* [TO DO]: Copy nothing but the lines from the line with "You are a computer-use agent. The image" to the end of the records, retyped exactly. Pictures stay out.

* [EXERCISE DATA]:
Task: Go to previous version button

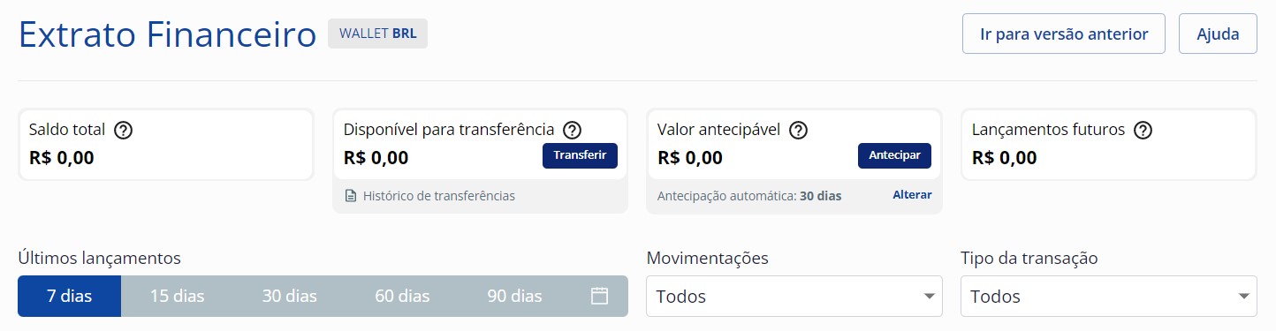Action: point(1064,34)
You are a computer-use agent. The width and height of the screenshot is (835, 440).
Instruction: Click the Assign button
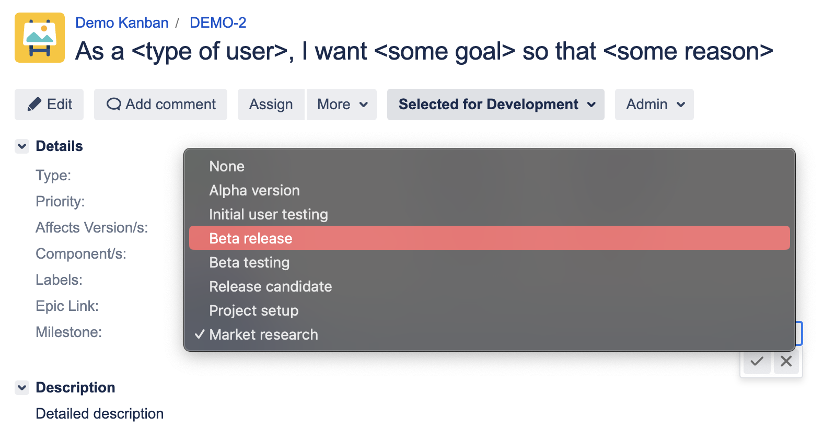click(x=271, y=105)
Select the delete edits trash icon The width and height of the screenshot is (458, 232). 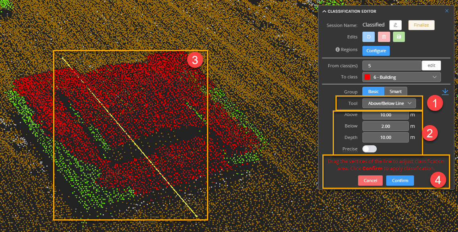point(383,36)
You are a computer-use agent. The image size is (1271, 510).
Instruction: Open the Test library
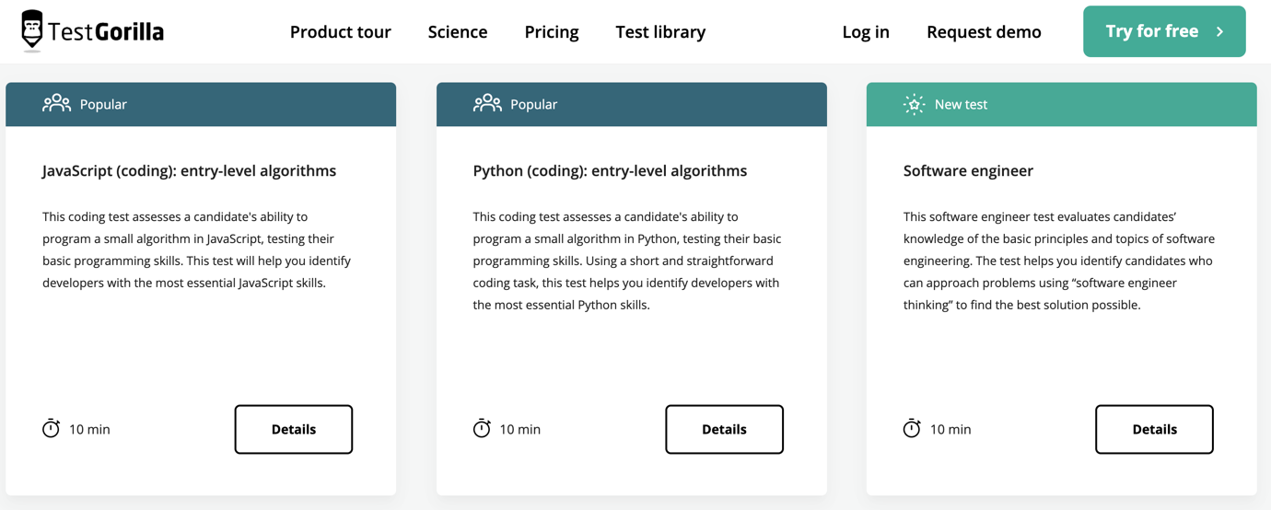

* [TASK OUTPUT]:
You are a computer-use agent. The image size is (1271, 510).
Instruction: Open the Test library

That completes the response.